§ PROBLEM DESCRIPTION: Look below for the line that has "contact@bisgaardshoes.com (60, 2367)". Set down the lines from there through the line that has "bisgaard rubber care 150ml (138, 1123)", exactly as written.

--- START ---

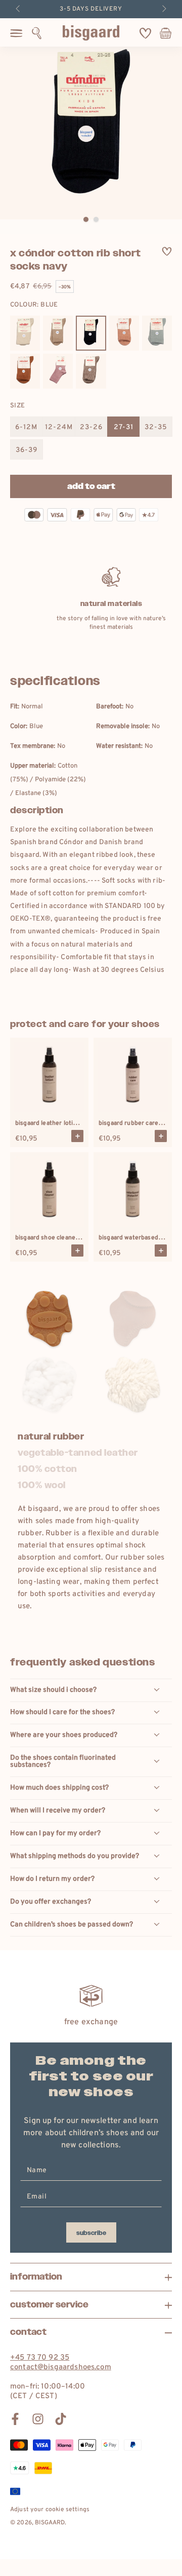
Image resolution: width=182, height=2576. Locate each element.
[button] (36, 33)
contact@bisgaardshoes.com (60, 2367)
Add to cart (91, 486)
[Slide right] (163, 9)
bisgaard (50, 2523)
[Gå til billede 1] (85, 219)
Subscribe (91, 2233)
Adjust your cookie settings (49, 2510)
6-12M (26, 427)
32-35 (156, 427)
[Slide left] (18, 9)
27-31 (123, 427)
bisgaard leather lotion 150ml (57, 1123)
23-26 (91, 427)
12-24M (59, 427)
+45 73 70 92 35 (39, 2358)
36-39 (26, 450)
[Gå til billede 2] (96, 219)
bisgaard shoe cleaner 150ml (56, 1238)
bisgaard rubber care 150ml (138, 1123)
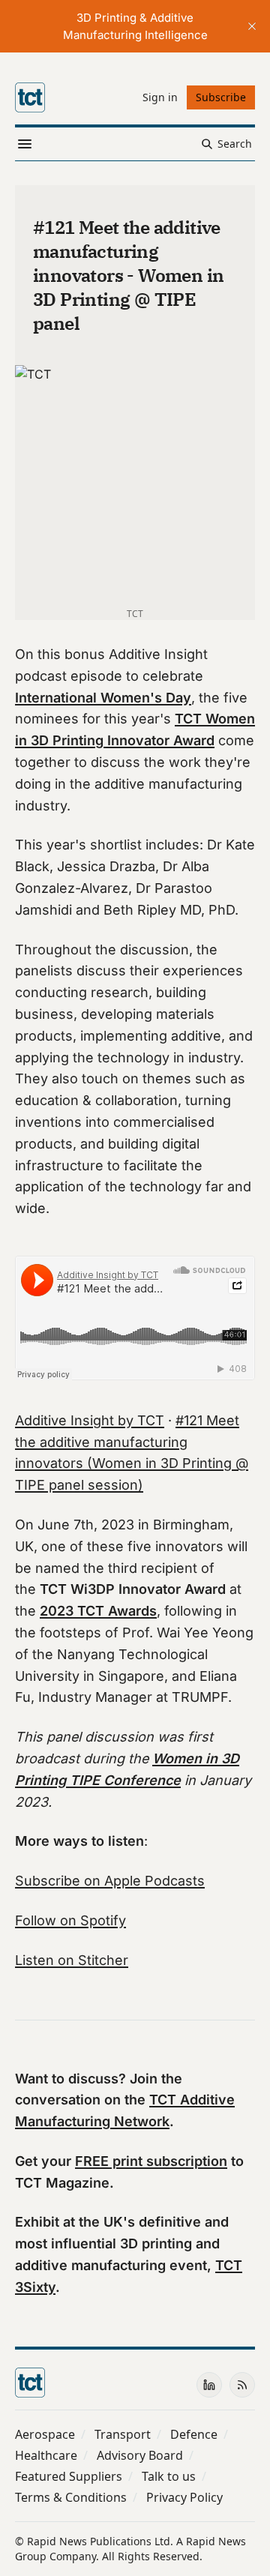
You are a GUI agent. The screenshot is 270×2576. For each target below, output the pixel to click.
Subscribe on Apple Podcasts (110, 1881)
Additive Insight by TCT (89, 1420)
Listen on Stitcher (71, 1960)
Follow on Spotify (70, 1920)
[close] (252, 26)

--- END ---

§ SOLUTION:
contact@bisgaardshoes.com (60, 2367)
Add to cart (91, 486)
[Slide right] (163, 9)
bisgaard (50, 2523)
[Gå til billede 1] (85, 219)
Subscribe (91, 2233)
Adjust your cookie settings (49, 2510)
6-12M (26, 427)
32-35 (156, 427)
[Slide left] (18, 9)
27-31 (123, 427)
bisgaard leather lotion 150ml (57, 1123)
23-26 (91, 427)
12-24M (59, 427)
+45 73 70 92 35 (39, 2358)
36-39 (26, 450)
[Gå til billede 2] (96, 219)
bisgaard shoe cleaner 150ml (56, 1238)
bisgaard rubber care 150ml (138, 1123)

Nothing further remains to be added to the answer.